Easy mean-variance problem

Question

Find the mean and variance of X, where X is the number of distinct results of a 12-sided die rolled 5 times (e.g. {3,11,12,3,11} returns X=3).

Answer 1

We show how to solve the problem if a $d$-sided die is rolled $m$ times. The technique we use, called the method of Indicator Random Variables, is quite powerful.

Let $Y$ be the number of sides that we don't see.

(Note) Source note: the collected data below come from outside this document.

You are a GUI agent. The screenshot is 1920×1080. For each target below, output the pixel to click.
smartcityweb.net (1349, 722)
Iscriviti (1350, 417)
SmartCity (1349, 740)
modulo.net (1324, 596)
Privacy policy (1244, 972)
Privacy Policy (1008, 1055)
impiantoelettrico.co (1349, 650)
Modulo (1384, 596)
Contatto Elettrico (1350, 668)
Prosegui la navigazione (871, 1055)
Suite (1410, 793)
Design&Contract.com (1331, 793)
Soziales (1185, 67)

Then $X=d-Y$, so $E(X)=d-E(Y)$.

For each of the numbers $1$ to $d$, let $Y_i=1$ if we never see $i$, and $Y_i=0$ otherwise. Note that $$Y=Y_1+Y_2+\cdots +Y_d,$$ so by the linearity of expectation we have $$E(Y)=E(Y_1)+E(Y_2)+\cdots +E(Y_d).$$ For any $i$, we have $\Pr(Y_i=1)=\left(\frac{d-1}{d}\right)^m$. It follows that $E(Y)=d\left(\frac{d-1}{d}\right)^m$, and therefore $$E(X)=d-d\left(\frac{d-1}{d}\right)^m.$$

We will leave a small part of the variance calculation to you, but give a very detailed outline.

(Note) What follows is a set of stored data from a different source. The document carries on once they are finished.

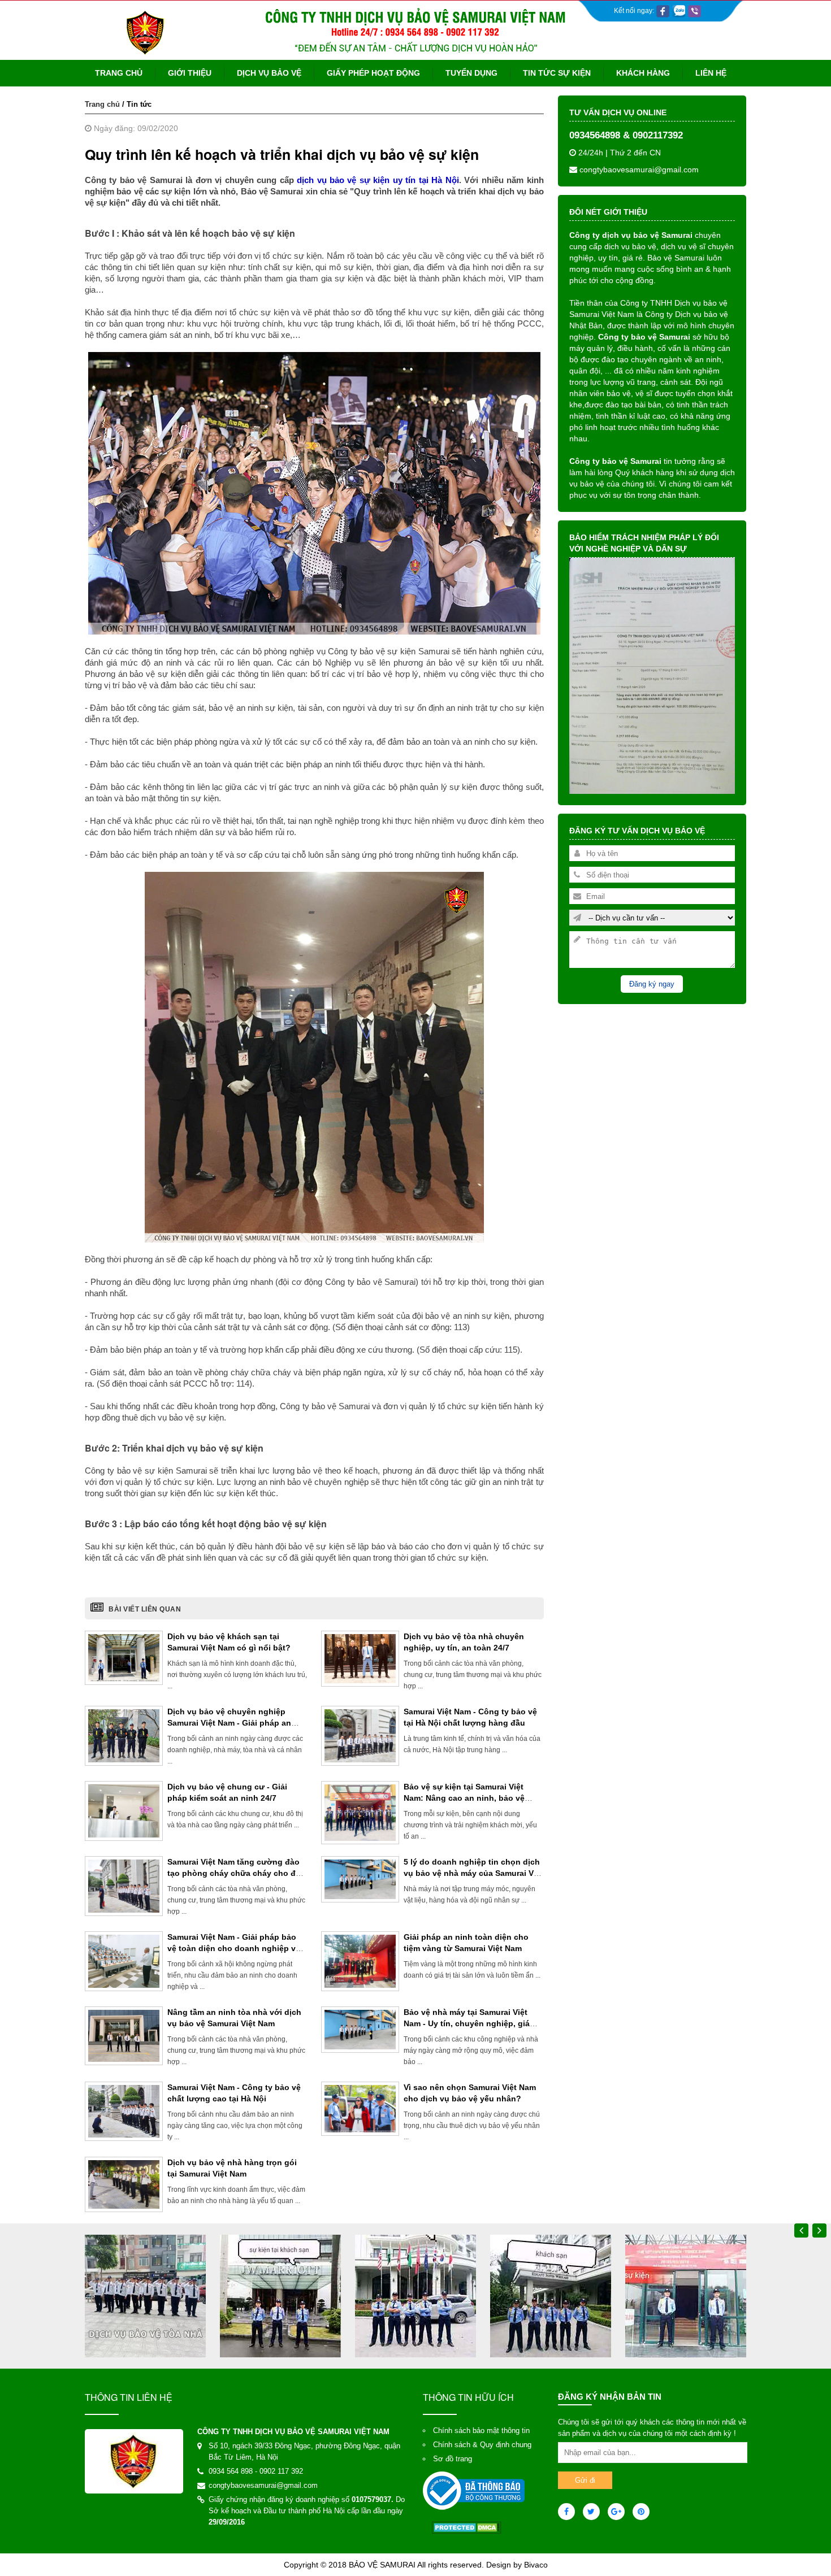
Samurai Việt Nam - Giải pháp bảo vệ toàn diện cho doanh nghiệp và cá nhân (233, 1948)
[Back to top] (807, 2539)
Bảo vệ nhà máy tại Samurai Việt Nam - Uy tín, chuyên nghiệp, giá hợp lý (467, 2023)
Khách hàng (643, 72)
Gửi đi (585, 2480)
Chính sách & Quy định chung (482, 2444)
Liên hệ (710, 72)
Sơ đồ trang (452, 2459)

Note that $\text{Var}(X)=\text{Var}(Y)$, and $\text{Var}(Y)=E(Y^2)-(E(Y))^2$.

So it remains to calculate $E(Y_1+Y_2+\cdots+Y_d)^2$. Expand. We want $$\sum_1^dE(Y_i^2) +\sum_{i\ne j}E(Y_iY_j).$$ The first sum has already been computed, since $Y_i^2=Y_i$. For the second, we need to find $\Pr(X_iX_j)=1$. The probability that we see neither $i$ nor $j$ in $m$ trials is $\left(\frac{d-2}{d}\right)^m$. There are $d(d-1)$ ordered pairs $(i,j)$ with $i\ne j$. Now you can put the pieces together.

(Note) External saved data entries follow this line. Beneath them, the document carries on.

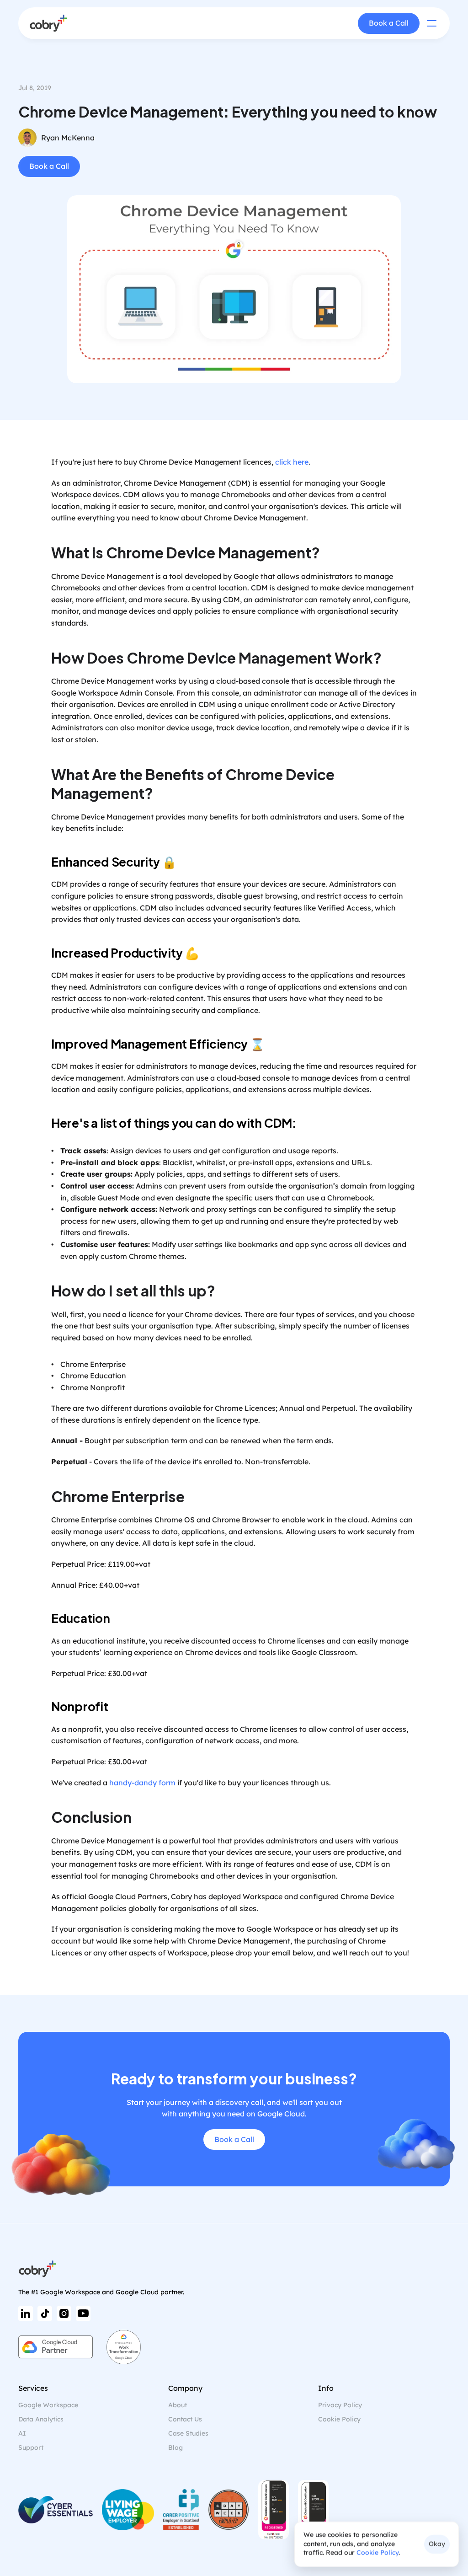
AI (22, 2433)
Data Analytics (41, 2419)
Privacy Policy (340, 2405)
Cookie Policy (377, 2553)
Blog (175, 2447)
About (177, 2405)
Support (30, 2447)
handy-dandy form (142, 1782)
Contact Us (185, 2419)
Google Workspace (48, 2405)
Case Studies (188, 2433)
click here (291, 461)
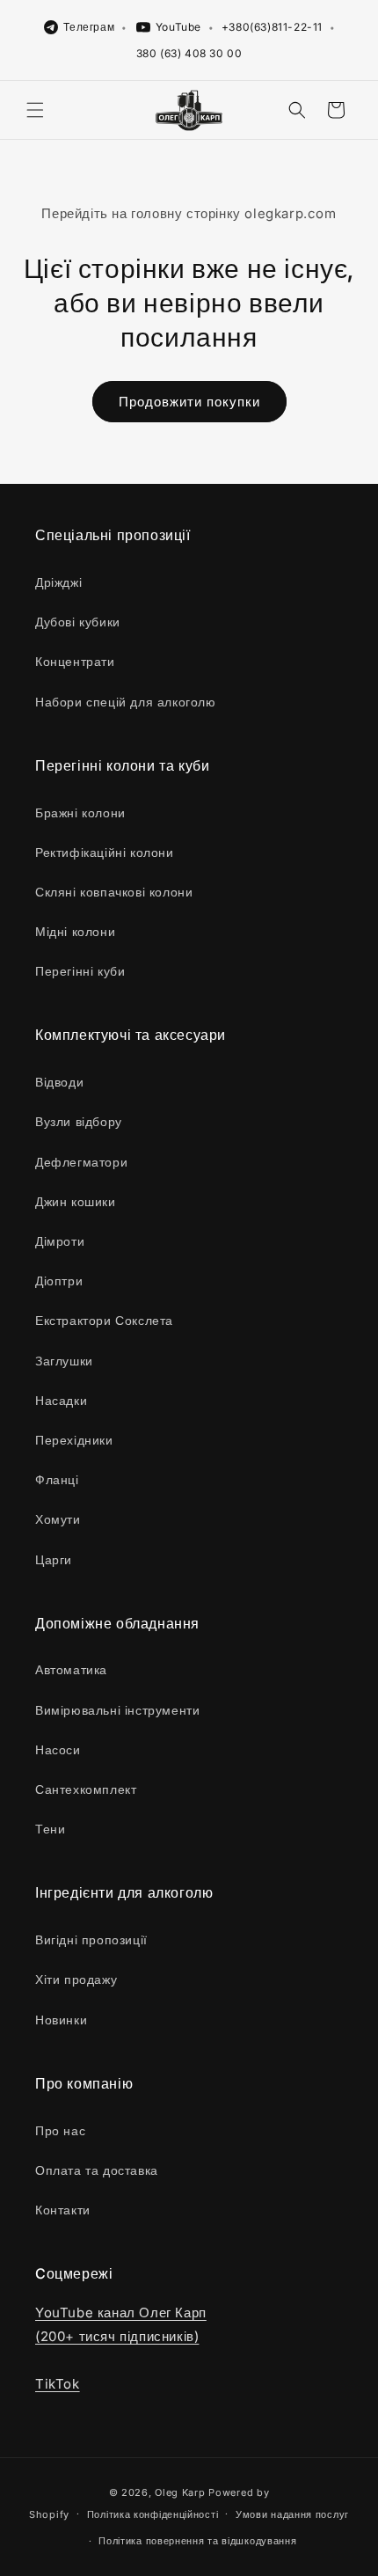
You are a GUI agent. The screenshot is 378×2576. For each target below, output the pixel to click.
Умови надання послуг (292, 2514)
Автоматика (71, 1669)
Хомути (58, 1518)
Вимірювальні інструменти (117, 1709)
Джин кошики (75, 1201)
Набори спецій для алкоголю (125, 701)
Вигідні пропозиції (91, 1939)
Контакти (63, 2209)
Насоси (58, 1749)
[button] (35, 110)
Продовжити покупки (189, 401)
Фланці (57, 1479)
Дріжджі (58, 581)
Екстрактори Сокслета (104, 1320)
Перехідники (74, 1439)
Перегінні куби (80, 970)
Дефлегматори (81, 1161)
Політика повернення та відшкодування (197, 2541)
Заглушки (64, 1360)
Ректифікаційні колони (104, 852)
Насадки (61, 1400)
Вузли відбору (78, 1121)
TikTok (57, 2383)
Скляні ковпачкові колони (114, 891)
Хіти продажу (76, 1979)
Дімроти (59, 1240)
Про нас (60, 2130)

Remark: For a mere $5$ tosses, we can find explicitly the probability distribution of your random variable $X$, and then find the mean and variance. That is likely what you are expected to do. What is the probability that $X=1$? All results must be the same. There are $12$ possible results. Each has probability $1/12$, so the probability that $X=1$ is $(12)(1/12)^{5}$.

The probability that $X=5$ is also easy. We must get all different tosses. The probability of that is $(12)(11)(10)(9)(8)/12^5$.

Now find the probability that $X=4$. So we get $1$ repeat. The repeated result can be chosen n $12$ ways. Where in the tossing it occurs can be chosen in $\binom{5}{2}$ ways. The rest can be filled in with distinct numbers in $(11)(10)(9)$ ways. So $\Pr(X=3)=(12)\binom{5}{2}(11)(10)(9)/12^5$.

Now it remains to find one of $\Pr(X=2)$ or $\Pr(X=3)$. They are both a little unpleasant, but once you have one of them, the other is no problem, since $\Pr(X=1)+\cdots+\Pr(X=5)=1$.